* **Task instructions**
The task calls for the lines below from the line with "531x454 pixels." to the line with "The height and", both ends included, copied exactly, without any pictures.

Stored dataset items
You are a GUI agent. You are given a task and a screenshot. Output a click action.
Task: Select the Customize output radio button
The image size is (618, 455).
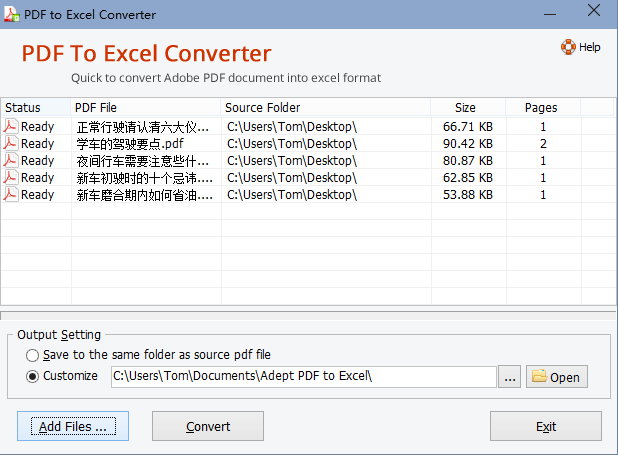[33, 377]
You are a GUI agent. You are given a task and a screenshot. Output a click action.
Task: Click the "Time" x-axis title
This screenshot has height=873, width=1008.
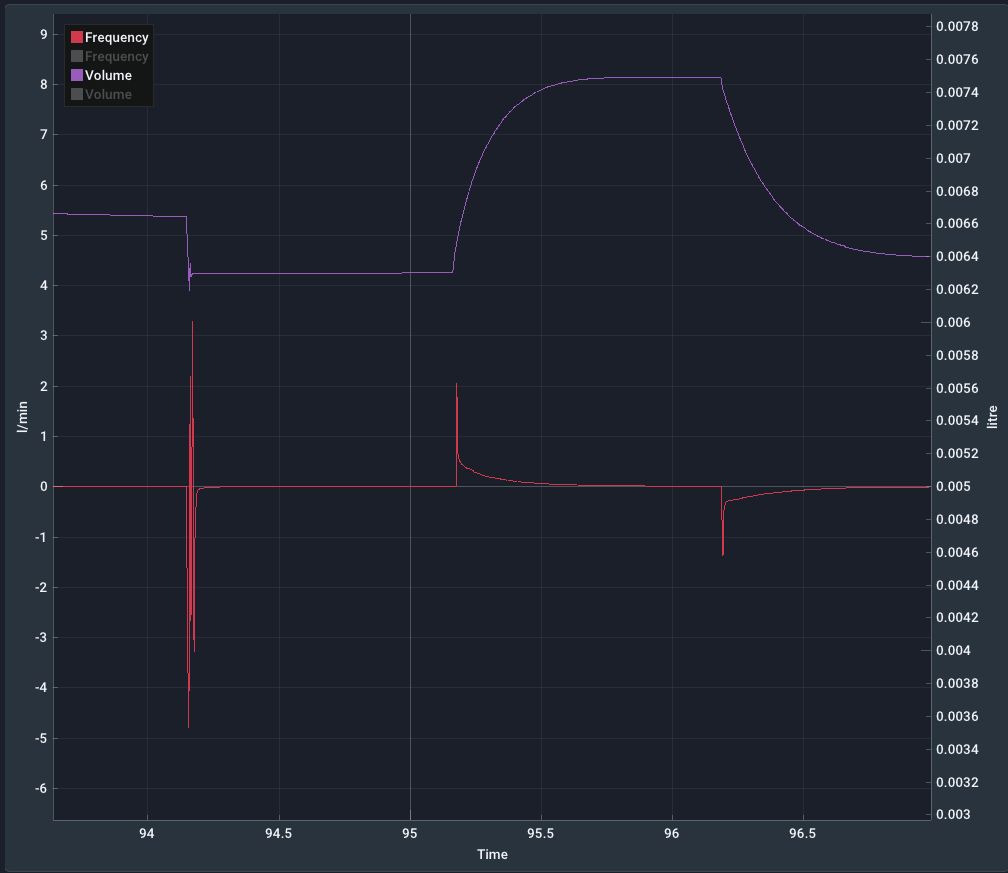492,855
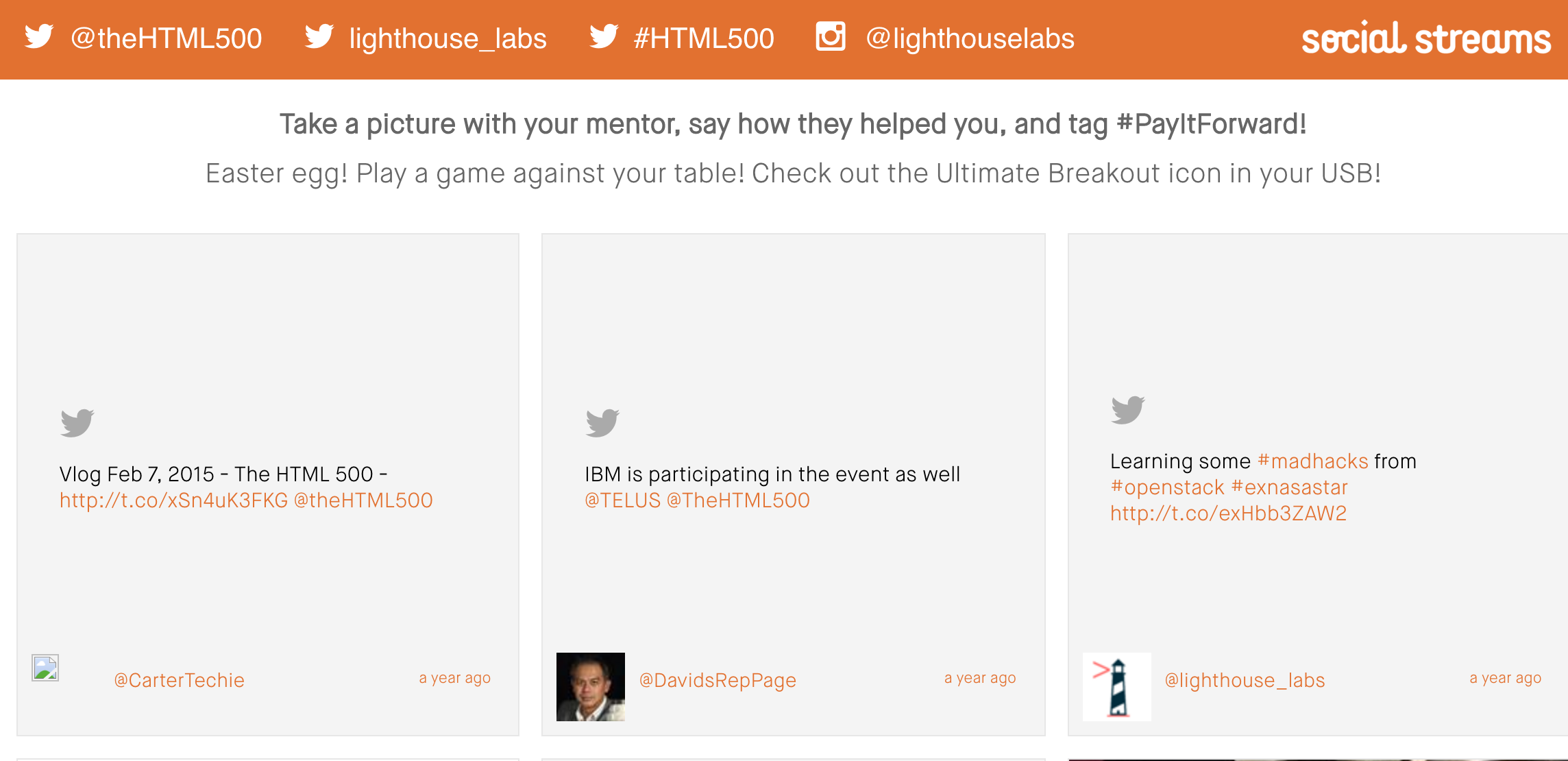Click Twitter bird icon beside @theHTML500 header
Viewport: 1568px width, 761px height.
click(39, 36)
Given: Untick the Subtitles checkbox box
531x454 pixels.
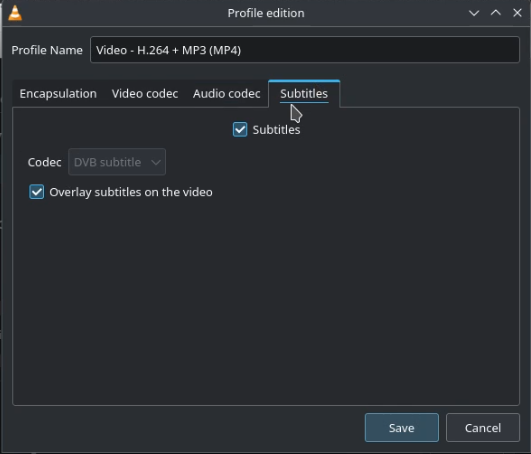Looking at the screenshot, I should [x=240, y=130].
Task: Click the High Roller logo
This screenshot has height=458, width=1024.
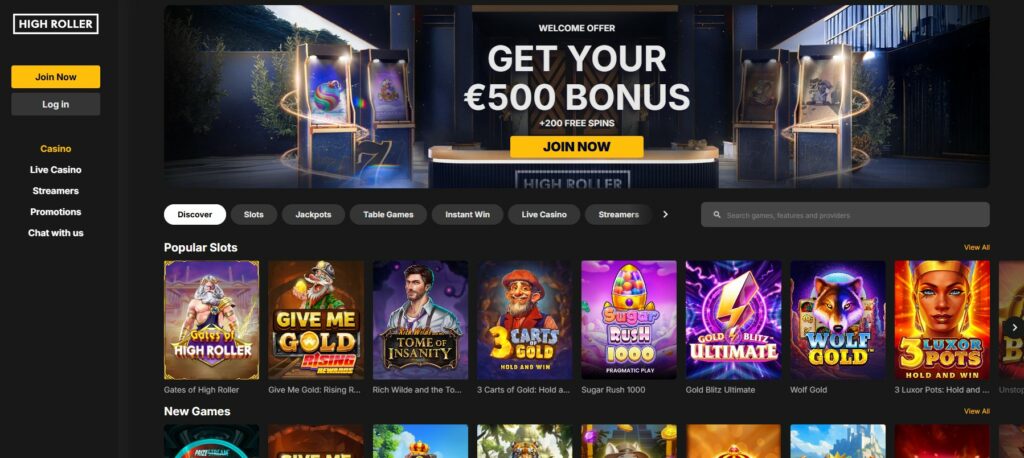Action: pos(56,24)
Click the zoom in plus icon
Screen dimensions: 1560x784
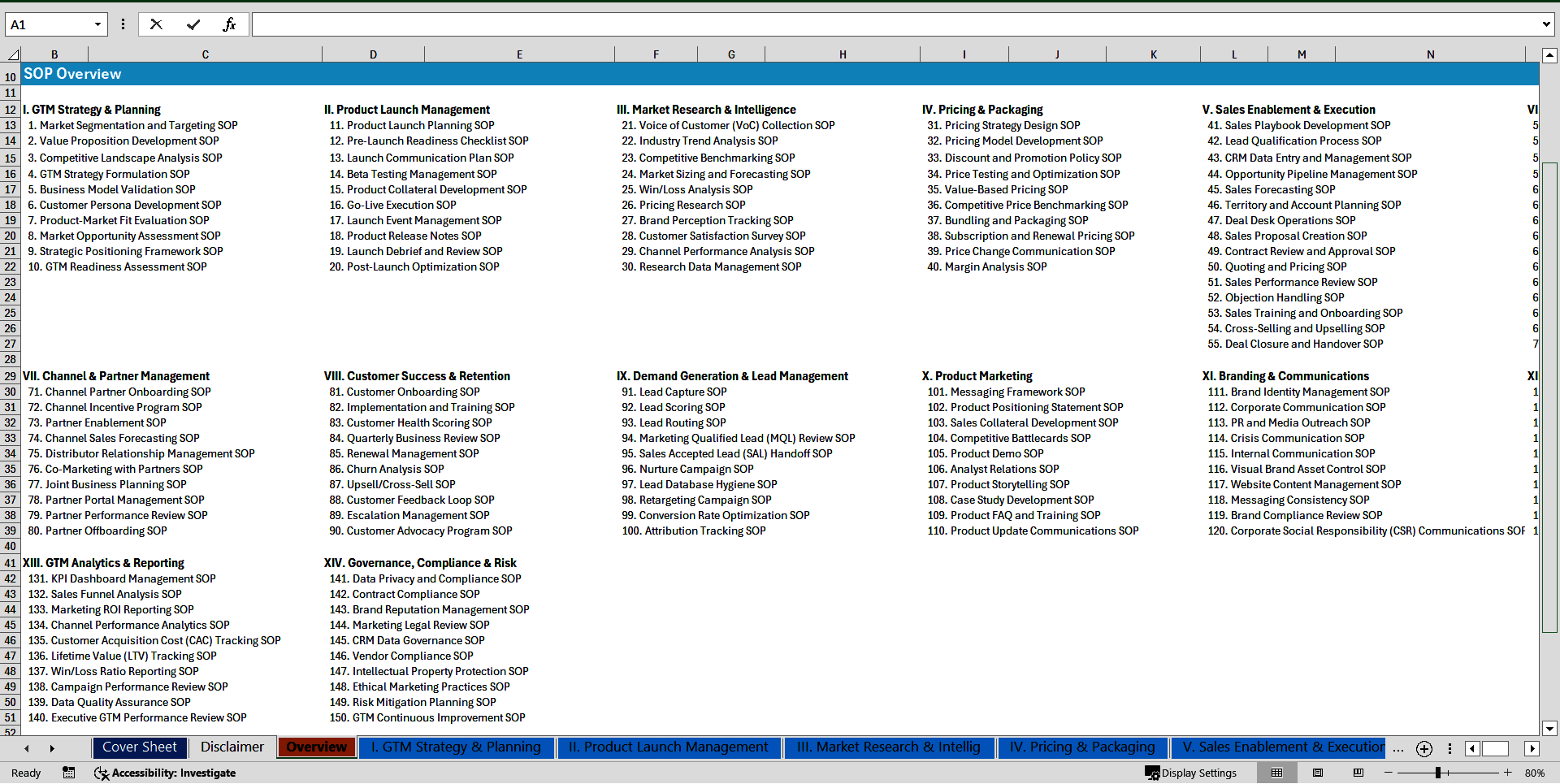(x=1507, y=773)
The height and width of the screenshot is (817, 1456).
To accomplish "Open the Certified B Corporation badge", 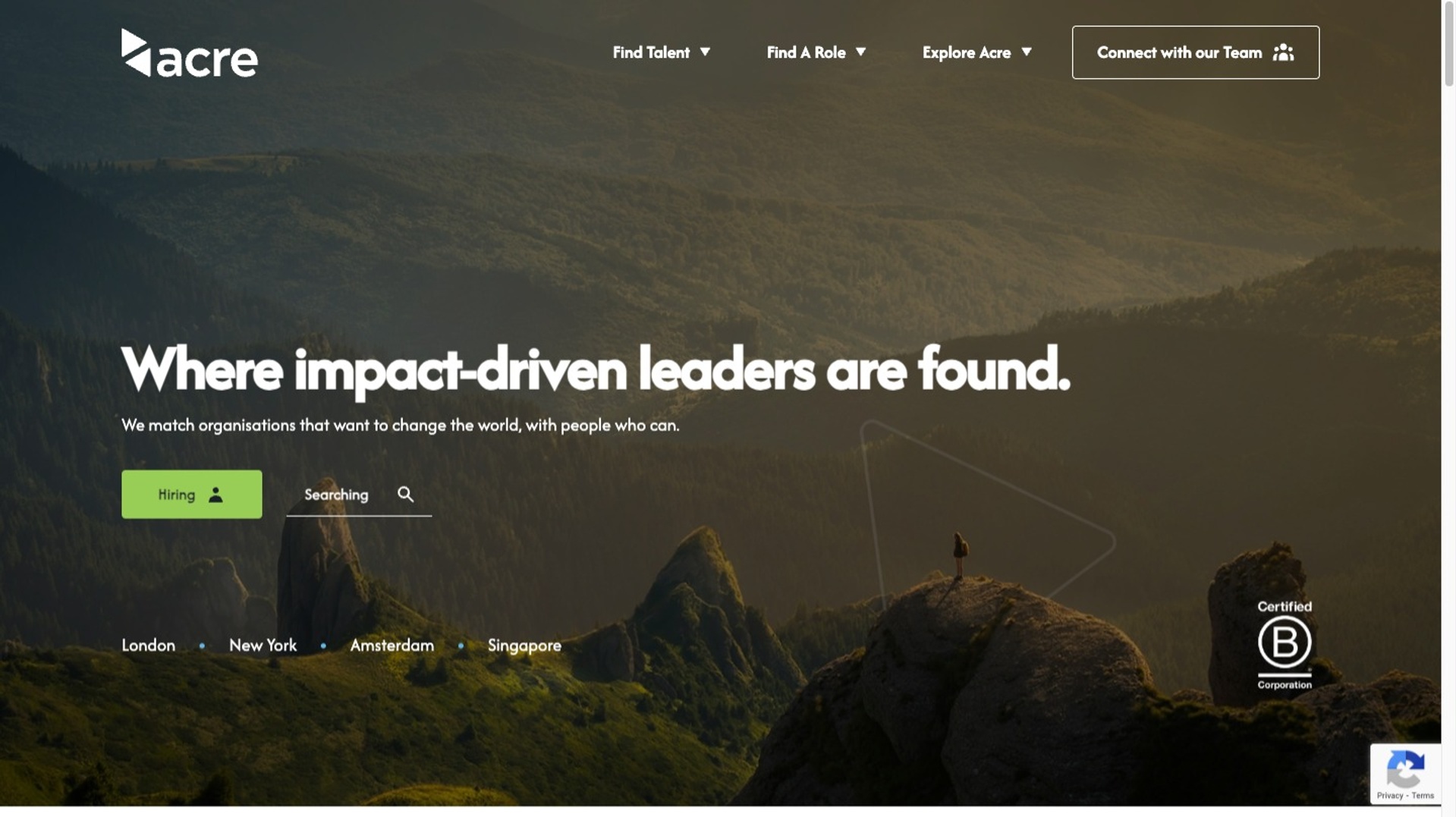I will pyautogui.click(x=1285, y=645).
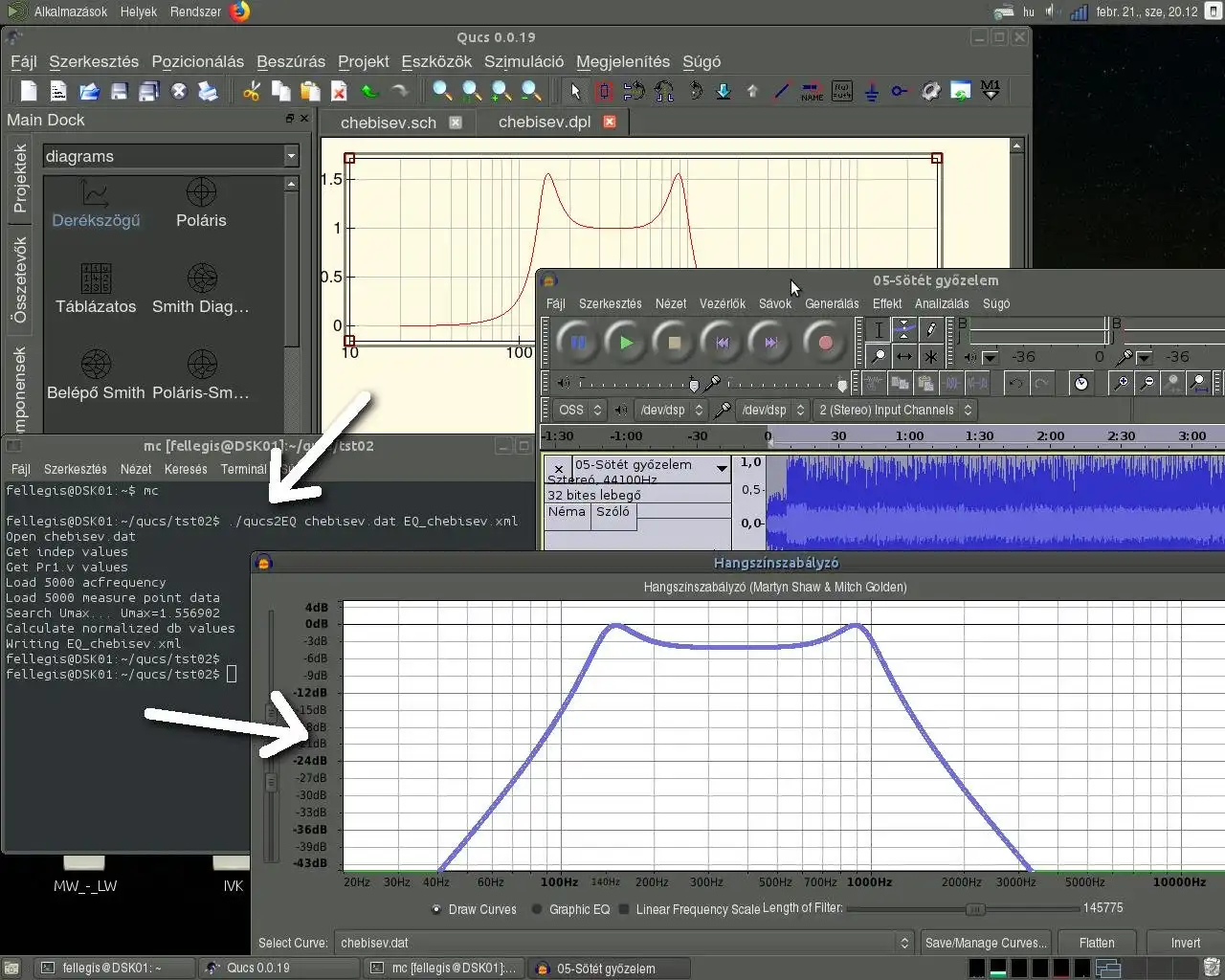
Task: Enable Szóló on the audio track
Action: [613, 512]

* **Result of this exercise**
531x454 pixels.
Looking at the screenshot, I should [x=240, y=130].
Task: Click the High Roller logo
This screenshot has height=458, width=1024.
Action: pos(56,24)
Click the zoom in plus icon
Screen dimensions: 1560x784
(x=1507, y=773)
The height and width of the screenshot is (817, 1456).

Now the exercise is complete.